> **Recorded information**
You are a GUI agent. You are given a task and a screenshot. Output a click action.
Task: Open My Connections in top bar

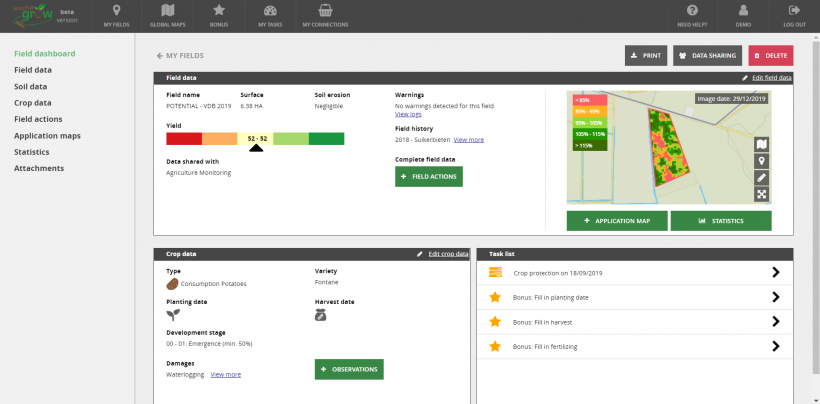click(x=325, y=15)
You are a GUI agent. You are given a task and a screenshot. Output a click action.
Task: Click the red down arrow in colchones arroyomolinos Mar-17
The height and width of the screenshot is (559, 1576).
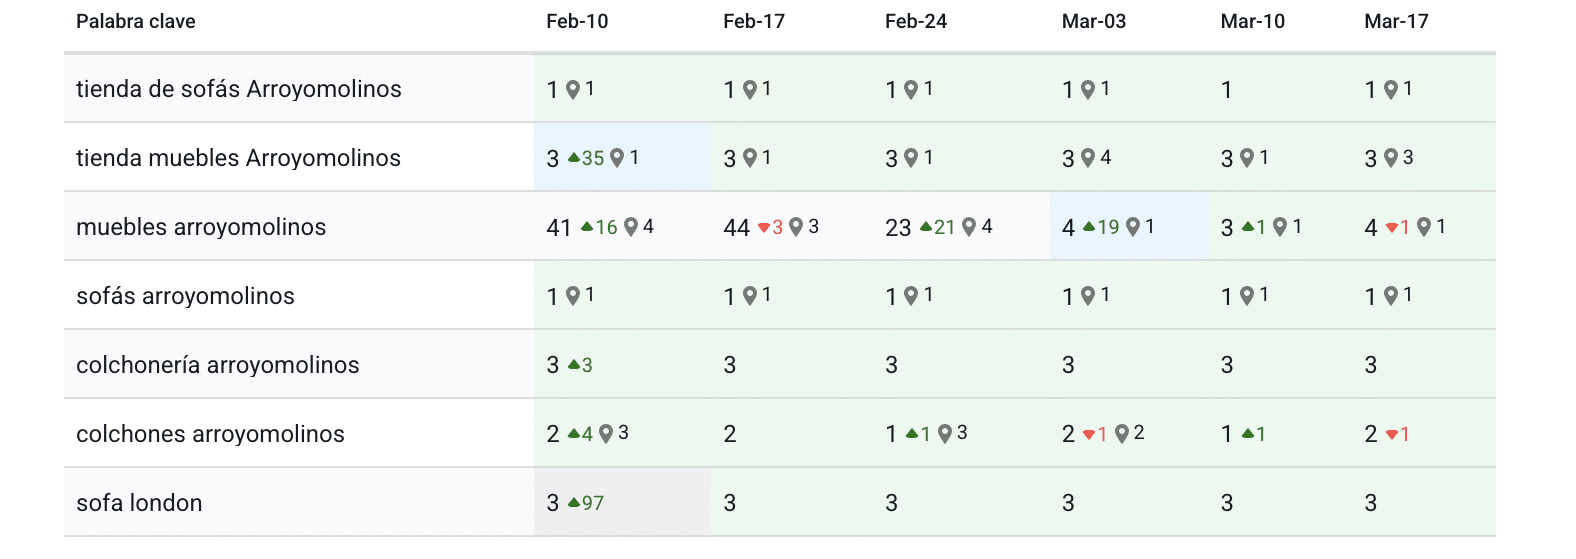tap(1391, 435)
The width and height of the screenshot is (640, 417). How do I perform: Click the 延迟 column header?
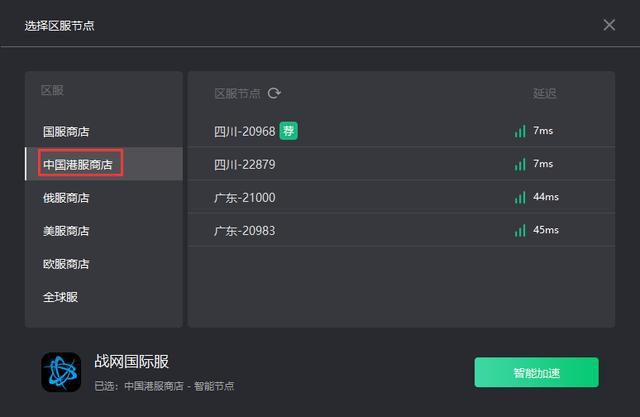pos(544,93)
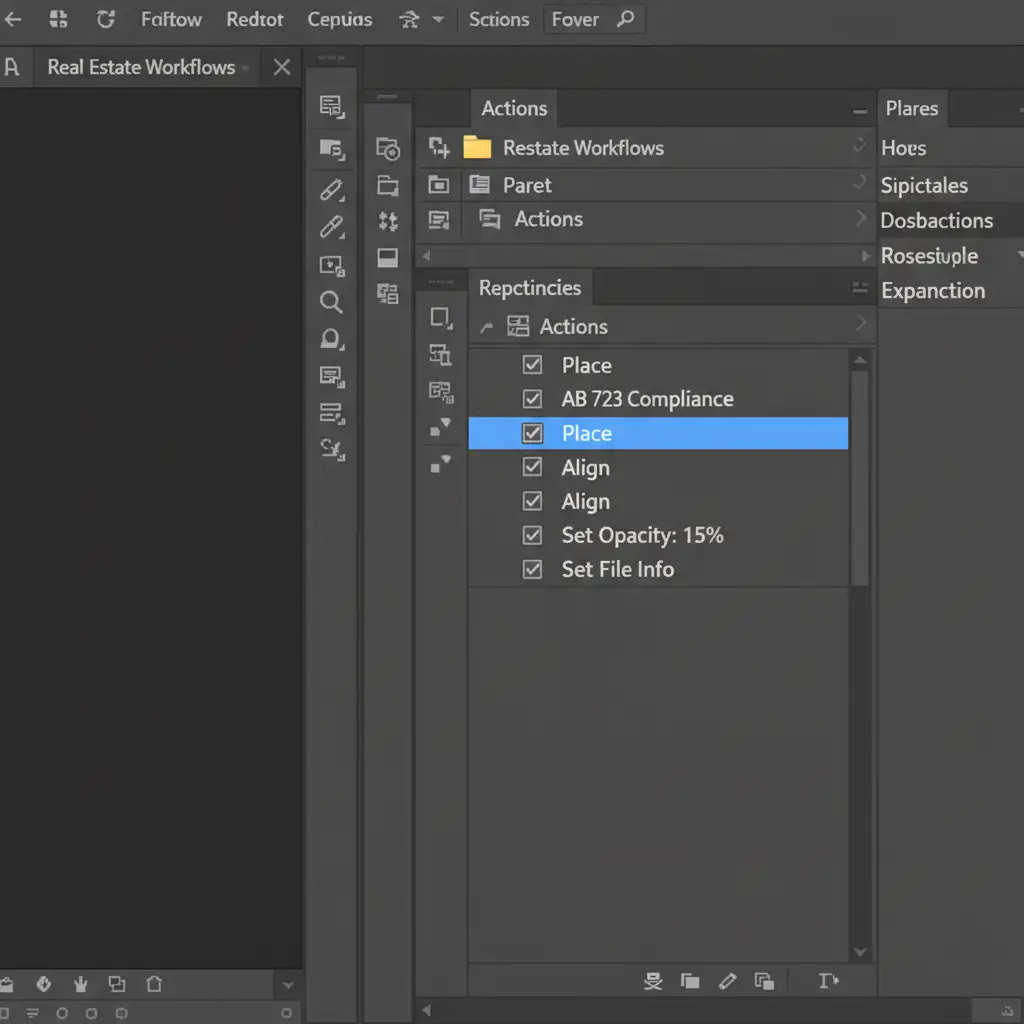The width and height of the screenshot is (1024, 1024).
Task: Select the Dosbactions entry in right panel
Action: 936,221
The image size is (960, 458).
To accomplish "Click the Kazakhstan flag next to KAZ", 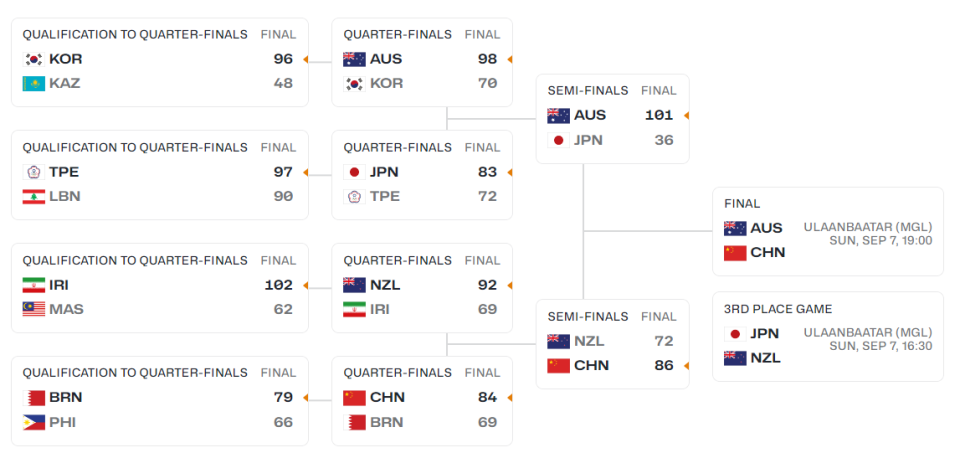I will [34, 83].
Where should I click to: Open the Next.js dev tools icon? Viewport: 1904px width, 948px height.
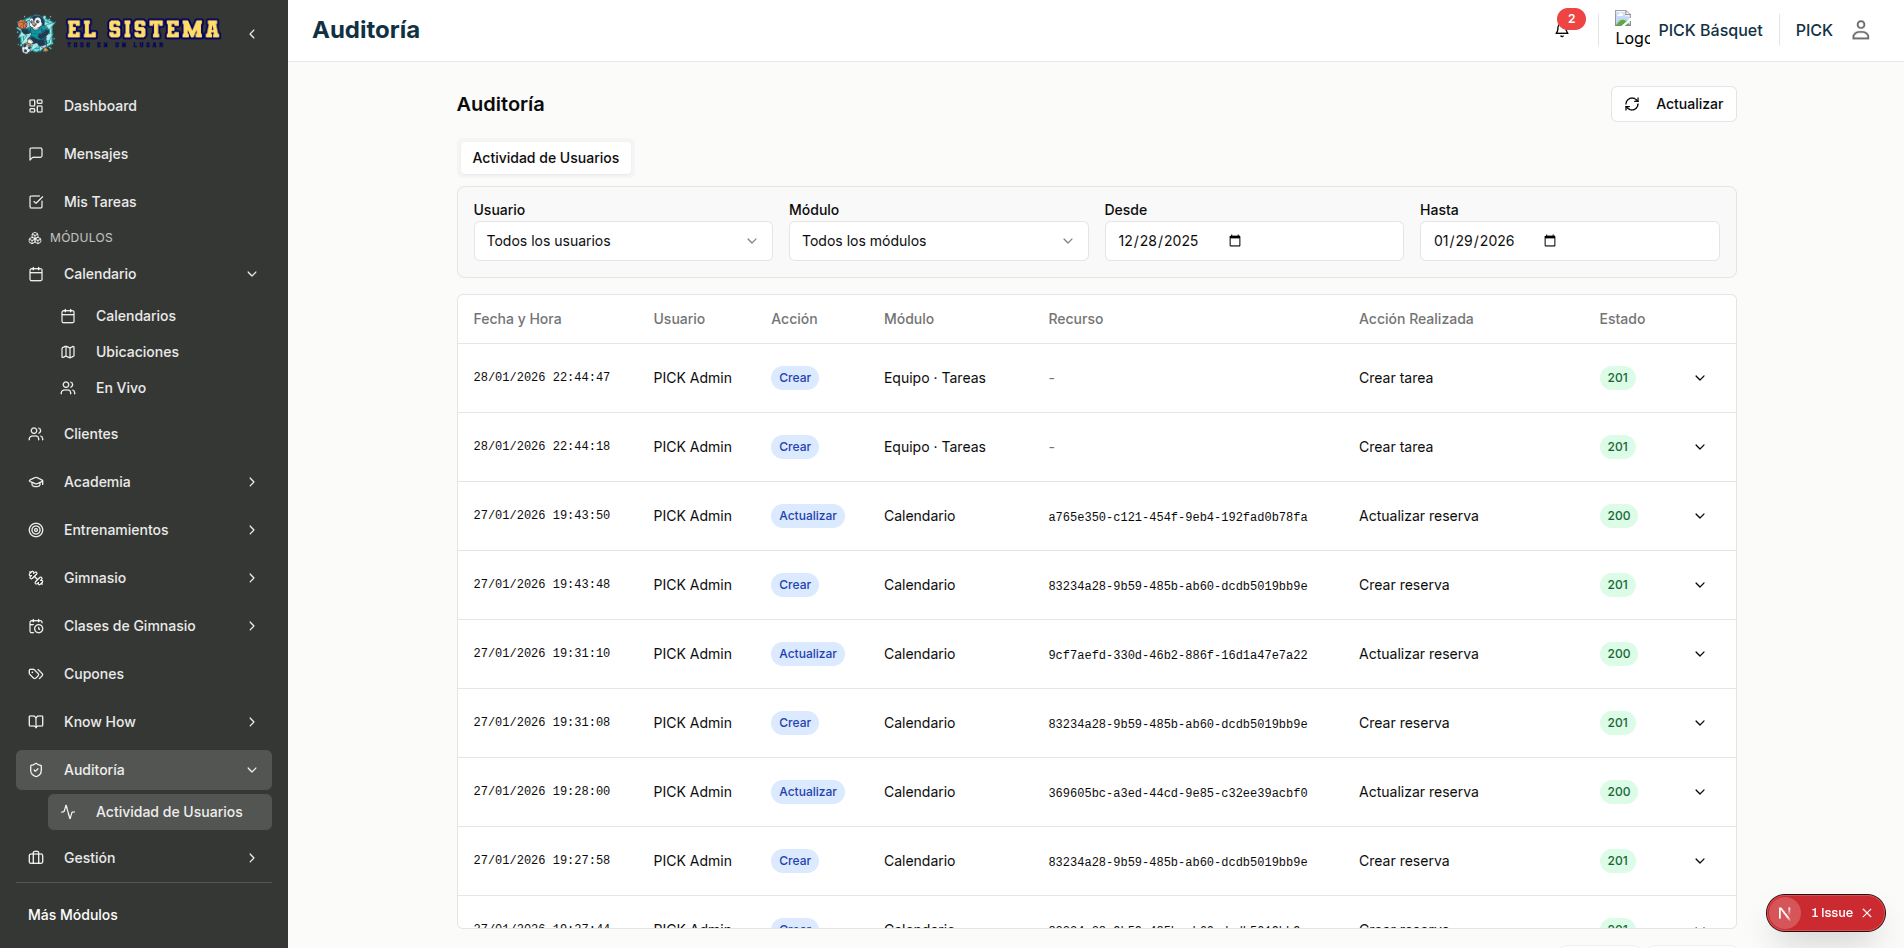click(x=1785, y=913)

> **Stated problem**
Scale everything from the line containing "Where should I" down to the end of the material, requests included, by multiplying each coordinate in the answers by 2.4 and rounding to whole numbers with halves rounded up. Leave the pictures out.

> **Exercise solution**
Where should I click to: Open the Next.js dev tools icon? Viewport: 1904px width, 948px height.
click(x=4284, y=2191)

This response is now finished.